## Your instructions
Search the entries below for "project", and copy each line where it appears.
===== Supplied records
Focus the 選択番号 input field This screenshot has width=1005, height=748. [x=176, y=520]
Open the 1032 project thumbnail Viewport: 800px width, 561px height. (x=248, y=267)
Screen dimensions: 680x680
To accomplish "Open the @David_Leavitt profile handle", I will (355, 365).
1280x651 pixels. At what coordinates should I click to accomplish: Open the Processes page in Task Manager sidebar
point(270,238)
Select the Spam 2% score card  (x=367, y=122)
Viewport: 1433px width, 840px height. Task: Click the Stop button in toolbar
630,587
==========
===== Supplied records
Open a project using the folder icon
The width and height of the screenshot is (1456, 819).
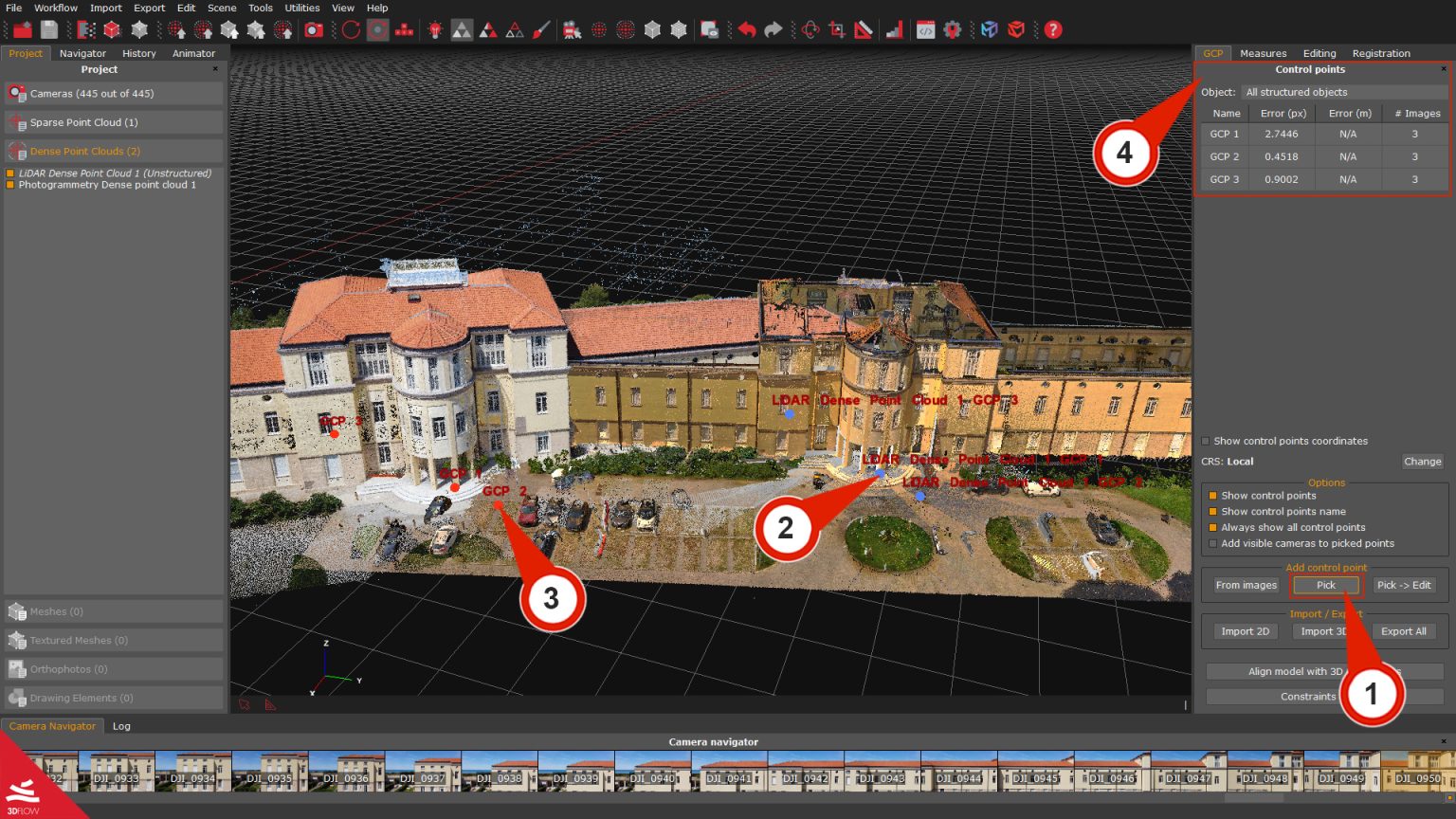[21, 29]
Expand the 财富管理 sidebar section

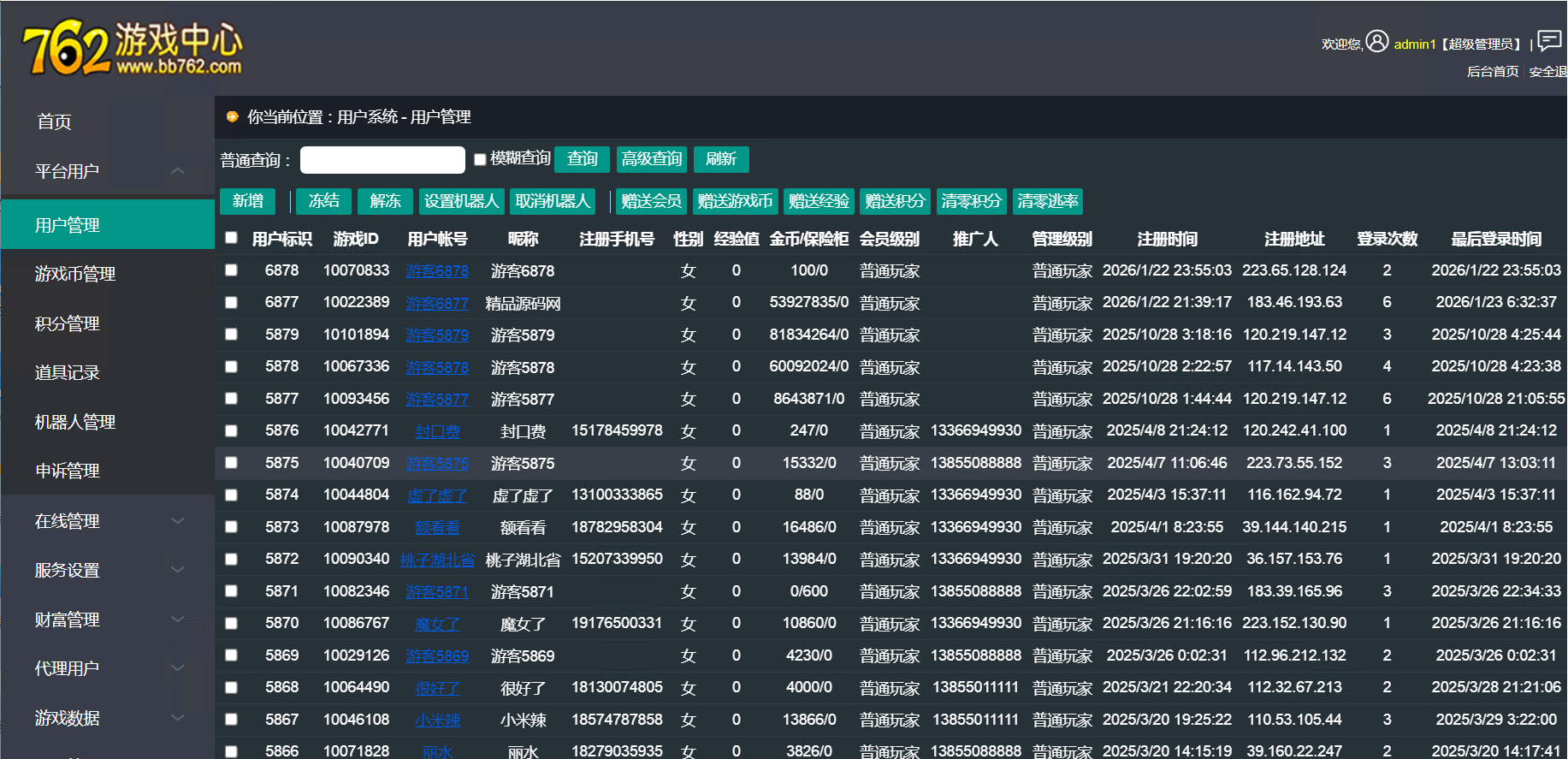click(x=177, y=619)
==========
## Response for this exercise
Open the 1032 project thumbnail Viewport: 800px width, 561px height. (x=248, y=267)
Open a project using the folder icon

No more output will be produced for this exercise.